As a preferred mode of the present invention, the step S4 includes the steps of:
s401, the node characteristics of the last step are then used in the module to generate edges. Given a pair of node characteristics, the prediction head decides whether edges exist between the respective nodes, generates edges by two ways, and then fuses the edges generated by the two ways;
s402, first generating edges as a tag sequence using LSTM. The advantage of the generation is that any edge sequence can be constructed, including edge sequences that are not visible during training, but there is a risk of not perfectly matching the target edge token sequence;
s403, the classification header is then used to predict edges. If the set of possible relationships is fixed and known, the classification head will be more efficient and accurate, but if training has limited coverage of all possible edges, the system may misclassify during reasoning;
and S404, splicing edges in pairs, and then fusing the features through the dense layer. The confidence level is evaluated for the fused edges using a trained scoring network, and if the confidence level is greater than 0.5, the fused edges are retained.
As a preferred mode of the present invention, the step S5 includes:
s501, generating and predicting up to N2 edges, where N is the number of nodes, due to the need to check for the presence of edges between all node pairs. The cost of some calculations is reduced by omitting the self-loop and omitting the NODE connected to a specific tag < NO NODE >. When there is NO EDGE between two nodes, it is represented by a special token < no_edge >;
s502 a novel focus loss is proposed, denoted with the symbol F, the main idea of which is to reduce the cross entropy loss of well-classified samples < no_edge > and to increase the cross entropy loss for misclassification, as follows:
F=-(1-p t ) γ log(p t ),
where γ is a weighting factor, when γ=0, the two losses are equal. p is the probability of a single edge and t is the target class.
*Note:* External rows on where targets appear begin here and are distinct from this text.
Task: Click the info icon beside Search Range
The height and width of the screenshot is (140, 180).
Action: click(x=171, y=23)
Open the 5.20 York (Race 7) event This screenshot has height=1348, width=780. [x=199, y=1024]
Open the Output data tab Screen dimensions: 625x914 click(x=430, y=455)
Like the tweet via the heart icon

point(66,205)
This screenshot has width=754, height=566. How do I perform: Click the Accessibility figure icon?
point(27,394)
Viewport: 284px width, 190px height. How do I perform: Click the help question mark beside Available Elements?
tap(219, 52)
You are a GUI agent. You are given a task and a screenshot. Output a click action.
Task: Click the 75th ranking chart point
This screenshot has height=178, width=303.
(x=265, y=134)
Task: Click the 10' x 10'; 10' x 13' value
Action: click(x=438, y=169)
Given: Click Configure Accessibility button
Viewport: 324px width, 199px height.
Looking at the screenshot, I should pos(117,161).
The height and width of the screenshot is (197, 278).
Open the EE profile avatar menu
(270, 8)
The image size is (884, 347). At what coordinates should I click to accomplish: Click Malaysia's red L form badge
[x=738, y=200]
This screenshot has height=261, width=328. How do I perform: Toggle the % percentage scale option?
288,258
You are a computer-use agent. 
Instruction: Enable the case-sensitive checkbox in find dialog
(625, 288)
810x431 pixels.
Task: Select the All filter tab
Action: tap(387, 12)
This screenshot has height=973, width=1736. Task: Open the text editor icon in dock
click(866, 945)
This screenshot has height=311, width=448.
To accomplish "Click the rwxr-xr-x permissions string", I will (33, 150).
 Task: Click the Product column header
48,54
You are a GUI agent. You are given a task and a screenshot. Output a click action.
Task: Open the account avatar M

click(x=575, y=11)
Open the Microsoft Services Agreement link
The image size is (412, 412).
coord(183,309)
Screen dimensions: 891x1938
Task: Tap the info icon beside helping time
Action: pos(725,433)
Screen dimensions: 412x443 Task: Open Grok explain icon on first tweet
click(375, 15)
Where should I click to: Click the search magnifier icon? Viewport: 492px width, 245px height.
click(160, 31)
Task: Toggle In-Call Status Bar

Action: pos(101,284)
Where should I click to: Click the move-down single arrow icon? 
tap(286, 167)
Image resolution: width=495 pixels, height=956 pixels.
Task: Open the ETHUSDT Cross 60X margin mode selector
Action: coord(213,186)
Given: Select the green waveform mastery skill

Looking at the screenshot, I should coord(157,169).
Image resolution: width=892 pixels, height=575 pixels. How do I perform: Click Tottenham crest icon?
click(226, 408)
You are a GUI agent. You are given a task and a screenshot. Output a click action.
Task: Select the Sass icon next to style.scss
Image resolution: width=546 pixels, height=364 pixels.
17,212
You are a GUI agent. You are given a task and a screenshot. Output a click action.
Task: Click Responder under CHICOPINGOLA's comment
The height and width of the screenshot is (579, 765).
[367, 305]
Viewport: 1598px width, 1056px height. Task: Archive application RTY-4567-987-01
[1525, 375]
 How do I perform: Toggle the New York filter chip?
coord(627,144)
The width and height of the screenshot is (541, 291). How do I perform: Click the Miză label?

P is p t Probability of representing the target class;
s503, a method of modifying training settings is proposed, namely removing most < no_edge > EDGEs by thinning the adjacency matrix, leaving all actual EDGEs but only some randomly selected < no_edge > EDGEs; the modification can improve the accuracy by 10-20%, and the training time by using the sparse edge is shortened by 10%;
s504, removing some actual edges and randomly replacing some edges after the previous step of sparse adjacent matrix operation so as to enhance the robustness of the model, wherein the accuracy can be improved by 5% -10% by modifying the model.
Drawings
FIG. 1 is an overall flow chart of an embodiment of the present invention.
Fig. 2 is a diagram of generating a text node map in accordance with an embodiment of the present invention.
FIG. 3 is a diagram of generating query node points in accordance with an embodiment of the present invention.
Detailed Description
In order to describe the technical content, constructional features, achieved objects and effects of the technical solution in detail, the following description is made in connection with the specific embodiments in conjunction with the accompanying drawings.
Referring to fig. 1, as shown in the drawing, the present embodiment provides a method for generating a network security emergency response knowledge graph based on text, which includes the following steps:
s1, generating text nodes and node characteristics through a pre-trained coder decoder language model. See fig. 2.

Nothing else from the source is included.